→ EXERCISE
The lines to copy are those in the listing that hold the word "button".

→ DATASET CONTENT

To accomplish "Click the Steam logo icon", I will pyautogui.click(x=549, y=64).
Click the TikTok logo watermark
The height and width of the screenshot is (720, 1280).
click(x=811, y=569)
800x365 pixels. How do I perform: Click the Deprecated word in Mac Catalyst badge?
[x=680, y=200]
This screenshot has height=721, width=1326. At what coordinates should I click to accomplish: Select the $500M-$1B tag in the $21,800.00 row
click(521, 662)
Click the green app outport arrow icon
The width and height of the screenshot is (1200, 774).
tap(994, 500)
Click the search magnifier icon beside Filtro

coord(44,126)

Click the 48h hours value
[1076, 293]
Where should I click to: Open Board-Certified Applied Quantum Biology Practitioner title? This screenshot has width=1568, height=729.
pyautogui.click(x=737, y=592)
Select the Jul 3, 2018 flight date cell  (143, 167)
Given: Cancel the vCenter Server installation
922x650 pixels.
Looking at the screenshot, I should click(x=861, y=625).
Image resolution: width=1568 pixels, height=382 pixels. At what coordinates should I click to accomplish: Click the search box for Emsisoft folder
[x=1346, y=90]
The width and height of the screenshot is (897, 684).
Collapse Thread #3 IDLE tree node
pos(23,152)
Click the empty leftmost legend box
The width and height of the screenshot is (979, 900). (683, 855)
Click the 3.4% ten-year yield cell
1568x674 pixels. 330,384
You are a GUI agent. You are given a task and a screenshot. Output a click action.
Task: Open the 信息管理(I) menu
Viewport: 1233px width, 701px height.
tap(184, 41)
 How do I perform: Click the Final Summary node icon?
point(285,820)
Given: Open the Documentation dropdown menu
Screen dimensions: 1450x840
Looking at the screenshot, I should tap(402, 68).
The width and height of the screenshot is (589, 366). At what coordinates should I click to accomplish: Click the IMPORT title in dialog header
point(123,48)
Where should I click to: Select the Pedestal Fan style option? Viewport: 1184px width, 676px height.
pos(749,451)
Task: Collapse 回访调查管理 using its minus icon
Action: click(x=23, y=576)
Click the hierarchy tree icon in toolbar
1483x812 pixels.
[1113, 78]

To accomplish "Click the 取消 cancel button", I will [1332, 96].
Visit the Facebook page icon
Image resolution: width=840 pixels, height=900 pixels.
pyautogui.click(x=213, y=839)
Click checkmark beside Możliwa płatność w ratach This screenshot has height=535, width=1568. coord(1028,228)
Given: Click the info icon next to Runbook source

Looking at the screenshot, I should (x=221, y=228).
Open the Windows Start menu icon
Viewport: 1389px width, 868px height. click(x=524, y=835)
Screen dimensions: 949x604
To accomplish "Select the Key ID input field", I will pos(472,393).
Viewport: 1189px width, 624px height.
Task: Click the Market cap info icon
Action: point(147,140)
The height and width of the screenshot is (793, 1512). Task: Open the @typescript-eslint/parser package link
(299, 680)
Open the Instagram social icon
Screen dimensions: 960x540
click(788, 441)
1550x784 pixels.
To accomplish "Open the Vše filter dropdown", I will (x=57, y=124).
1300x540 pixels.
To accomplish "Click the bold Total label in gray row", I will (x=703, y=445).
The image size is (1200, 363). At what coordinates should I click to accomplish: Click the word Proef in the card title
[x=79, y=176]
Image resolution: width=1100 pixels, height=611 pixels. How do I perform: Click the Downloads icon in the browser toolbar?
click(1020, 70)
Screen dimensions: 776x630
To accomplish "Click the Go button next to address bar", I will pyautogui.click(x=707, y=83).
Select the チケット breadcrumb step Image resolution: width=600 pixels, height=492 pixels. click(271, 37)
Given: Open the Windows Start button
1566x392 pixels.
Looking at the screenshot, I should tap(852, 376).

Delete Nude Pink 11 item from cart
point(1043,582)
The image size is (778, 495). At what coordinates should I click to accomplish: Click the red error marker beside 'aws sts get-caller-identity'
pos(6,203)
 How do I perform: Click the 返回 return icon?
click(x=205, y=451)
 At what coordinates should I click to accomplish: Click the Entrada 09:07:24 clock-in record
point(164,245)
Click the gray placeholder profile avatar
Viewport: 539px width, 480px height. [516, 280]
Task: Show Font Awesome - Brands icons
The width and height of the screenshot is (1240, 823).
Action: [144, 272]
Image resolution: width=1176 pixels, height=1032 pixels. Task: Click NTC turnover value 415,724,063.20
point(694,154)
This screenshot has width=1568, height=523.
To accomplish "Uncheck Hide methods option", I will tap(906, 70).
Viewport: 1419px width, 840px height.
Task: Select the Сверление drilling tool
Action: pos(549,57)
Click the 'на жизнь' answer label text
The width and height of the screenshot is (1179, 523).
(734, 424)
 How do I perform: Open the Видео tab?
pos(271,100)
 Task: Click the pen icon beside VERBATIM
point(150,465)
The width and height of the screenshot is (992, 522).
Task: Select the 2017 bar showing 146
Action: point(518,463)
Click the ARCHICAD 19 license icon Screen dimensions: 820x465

→ RESPONSE AREA
To accomplish "Click the 取消 cancel button", I will [1332, 96].
To accomplish "Click the Go button next to address bar", I will pyautogui.click(x=707, y=83).
Given: Open the Windows Start button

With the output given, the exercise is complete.